It’s all over the news…
The great precious metals bubble has popped.
People and governments are no longer fleeing into precious metals.
Confidence is returning and therefore these “safe haven” assets are being shed faster than a turtleneck sweater in the Texas summer heat…
What exactly does this mean?
It means it’s time to buy silver. Let’s take a look at why.
True, traders who chased these markets higher got burned, got left holding the bag, and are shaking their heads in exasperation wondering what went wrong.
“I thought the world was in trouble,” they mumble, as they hide their trading statements from their spouse. “Gold and silver should be moving higher.”
Trying to contain their frustration and rage, they pour themselves a stiff drink and contemplate the absurdity of the universe.
Is the global economy in trouble? Yes. Therefore, gold and silver should be moving straight up . . . right?
Wrong. Absolutely wrong.
In fact, nothing could be further from the truth.
There is no market on the planet that goes straight up or straight down indefinitely. Even the strongest market under the protection of the strongest fundamental evidence needs to pause and take a breath.
Profits get taken.
Weak hands with tight stops get shaken out.
It’s just the way markets cycle in and out and, quite simply, it’s the way markets work. In trader-speak, we call this, “Reverting to the Mean,” which also means “heading back to its average price point.”
It’s critical to understand this.
In fact, I’m going to say this as clearly as I can: Every major market will always revert back to its average price.
If you succumb to internal psychological pressure and chase a market that is going higher, you need to know in advance that you will be taking some heat when it goes against you.
Because it will go against you.
This is absolutely okay as long as you understand this and you can plan your risk accordingly.
Can’t stand the market going higher without you any longer?
Fine. Just buy a small position.
You had planned to buy 1,000 shares?
Great. Buy 100 instead.
This will quench your desire and allow you to sleep at night. You can always buy more on pullbacks.
It’s the poor guys who buy the dead highs of a move, betting their whole ball of wax on a move that is well extended beyond the mean, who get shaken out and have to pour the stiff drink and hide their statements from their spouse. They have no wiggle room. They have to be right. Dead right.
They wonder why every time they buy, they eventually get stopped out – right about the time the market reverses and continues going higher.
Has this ever happened to you?
If so, you bought a market that was extended well beyond its “average price.”
Psychologically, extended markets suck in a lot of “fresh meat.” People watch the rising price day after day and agonize over all of the profits they are missing. “There it goes again,” they say, “without me!”
These are the same people that actually create short term market tops. Remember, a chart is merely an emotional graph of the market participants. Greed, elation, fear and panic –it’s all there right on the chart.

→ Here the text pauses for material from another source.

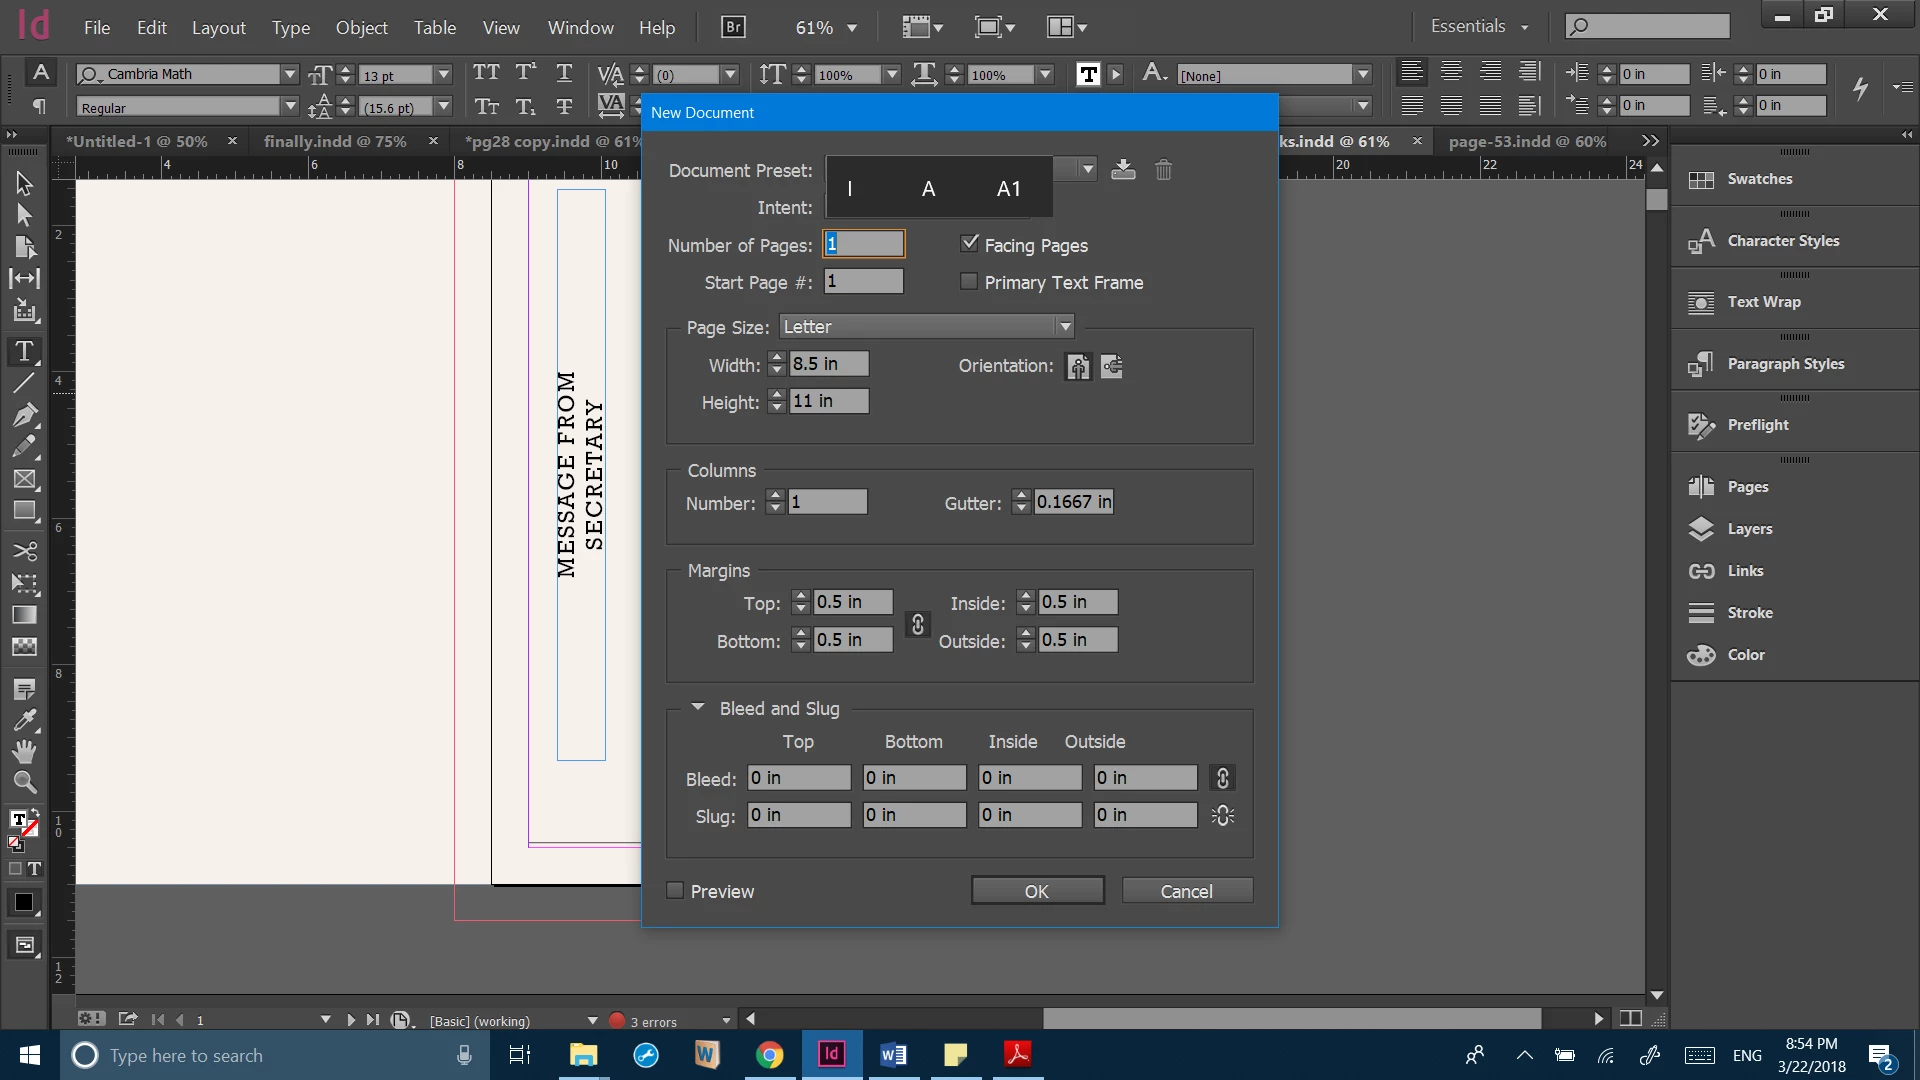The image size is (1920, 1080).
Task: Select landscape orientation icon
Action: 1112,367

The best example of a “Reversion to the Mean” level is the 21 period Exponential Moving Average (EMA) on a daily chart.
This level represents the average approximate price a particular market has traded at over the past 21 days. A market that is trading well above or below this range will pause and start to work its way back to this level. In other words, for those of us who are in the know, this represents the absolute best entry opportunities.
How to play it?
First off, I like silver here better than gold.
Gold has broken out to new all-time highs while silver has been holding back. Silver will eventually catch up with gold and break out to new all-time highs. This means that, for now, percentage wise, there is more upside room in the silver market when compared to the gold market.
The key with timing these trades “back to the mean” is to know, once you’ve picked up the position, when to get out.
True, you can just buy and hold but there is a more important question to ask here: What if you could time the ebbs and flows of the silver market? Getting in on weakness, out on strength? Not holding through the down moves?
To do this, do the following:
- Be patient. Wait for that move back to the 21 period exponential moving average (EMA).
- Once you’ve entered a position, set a target 10% above your entry. (For example, if you entered in at $40.00, then you would set a target to get out at $44.00).
- Place a protective stop 15% below your entry. Why 15%? Because 10% represents a “normal move” off the mean. By placing a stop loss outside of this normal range, you will be able to withstand the normal ebbs and flows of the silver market and not get stopped out unless a major reversal in price is underway.
- Once your target is hit, sit back and wait for the next “reversion to the mean.” Remember, that EMA price can change. In an up-trending market, that “mean” price will continue to rise. The first time you get in at the mean, the price may be $40.00. On the next pullback, that “mean” price will be rising and your next entry might be $40.90. The actual price doesn’t matter. It’s that level, that average price point, that’s important.
So, silver sold off $5 an ounce and gold nearly $200 an ounce over the past few days?
Open up the daily chart and take a look. These moves weren’t the disasters a lot of financial pundits made them out to be.
Yes it was a disaster for those who chased and bought the dead highs on gold or silver using leverage.
But for those of us in the know, those of us who were being patient, it’s these “disaster” moves right back to the “average price” (in this case the 21 period exponential moving average on a daily chart) that represent the best trading opportunities.
In life, we strive not to be average. In trading, average is the place to be.